Uma das CPIs vai investigar gastos com a empresa Franklin Pesquisa de Mercado e Opinião Pública, de Umuarama. Os vereadores acusam o prefeito de se contradizer em informações enviadas à Câmara. Na primeira, em setembro de 97, o município informou que gastou R$ 1,8 mil com a empresa, mas o valor subiu para R$ 12,6 mil quando foram enviadas aos vereadores cópias de cheques emitidos para a empresa, em outubro.

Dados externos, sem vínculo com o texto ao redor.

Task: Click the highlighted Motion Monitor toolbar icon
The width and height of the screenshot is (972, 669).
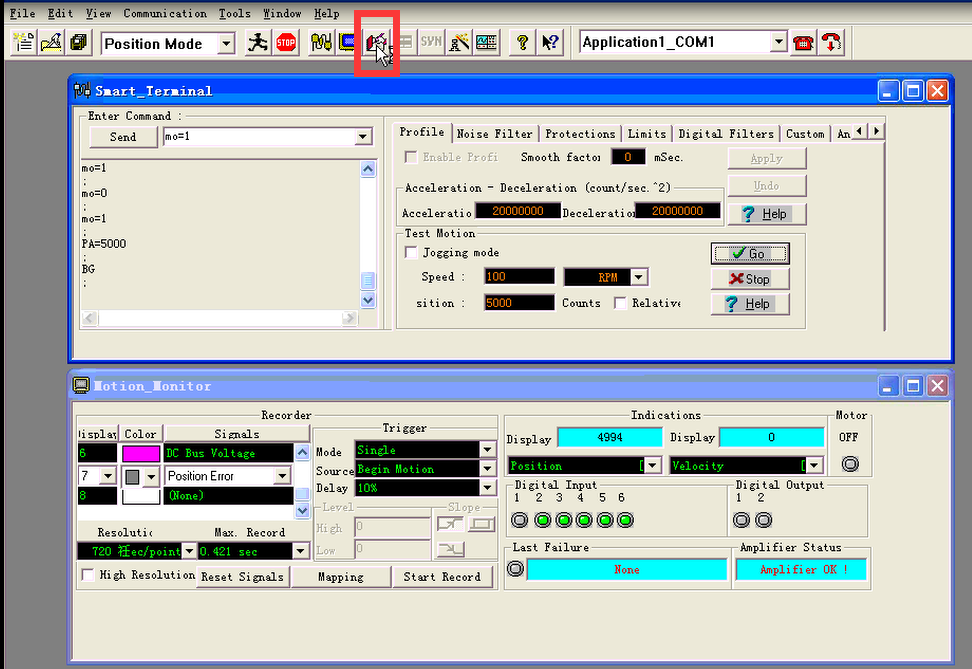Action: pos(376,42)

Os vereadores alegam ainda que o dono da empresa, Odival Viviam, assegura ter recebido apenas os R$ 1,8 mil. Uma segunda comissão vai apurar a denúncia de mau uso do dinheiro público na compra e reforma de um ônibus e na aquisição de equipamentos médicos e odontológicos. Os vereadores alegam que a prefeitura não tem documentos que comprovam as aquisições, como cópias de empenho, notas fiscais e cheques.
Uma terceira comissão vai apurar os gastos das linhas telefônicas da prefeitura. Os vereadores aprovaram a investigação porque estranharam a ausência da Telepar entre os credores com contas a receber do município. Segundo eles, isso contradiz com o fato de vários órgãos mantidos pela prefeitura estarem com as linhas parcialmente cortadas, apenas recebendo ligações. Já a quarta CPI vai investigar gastos da prefeitura com publicidade. Os vereadores acusam a prefeitura de não abrir licitação para contratar serviços de divulgação.
Além das quatro CPIs, a Câmara aprovou durante a semana um requerimento que convoca dois ex-secretários municipais de Viação e Serviços Rurais e o atual responsável pela pasta para prestar esclarecimentos sobre as altas despesas com reformas e consertos de equipamentos e maquinários. Os vereadores querem saber também sobre o desaparecimento de vigas de concreto destinadas à construção de ponte sobre o Rio Pinhãozinho.
Cada comissão parlamentar de inquérito é formada por cinco vereadores e tem 120 dias para apresentar o relatório. A Folha não conseguiu falar ontem com o prefeito. O chefe de gabinete e o secretário de Administração também não estavam na prefeitura.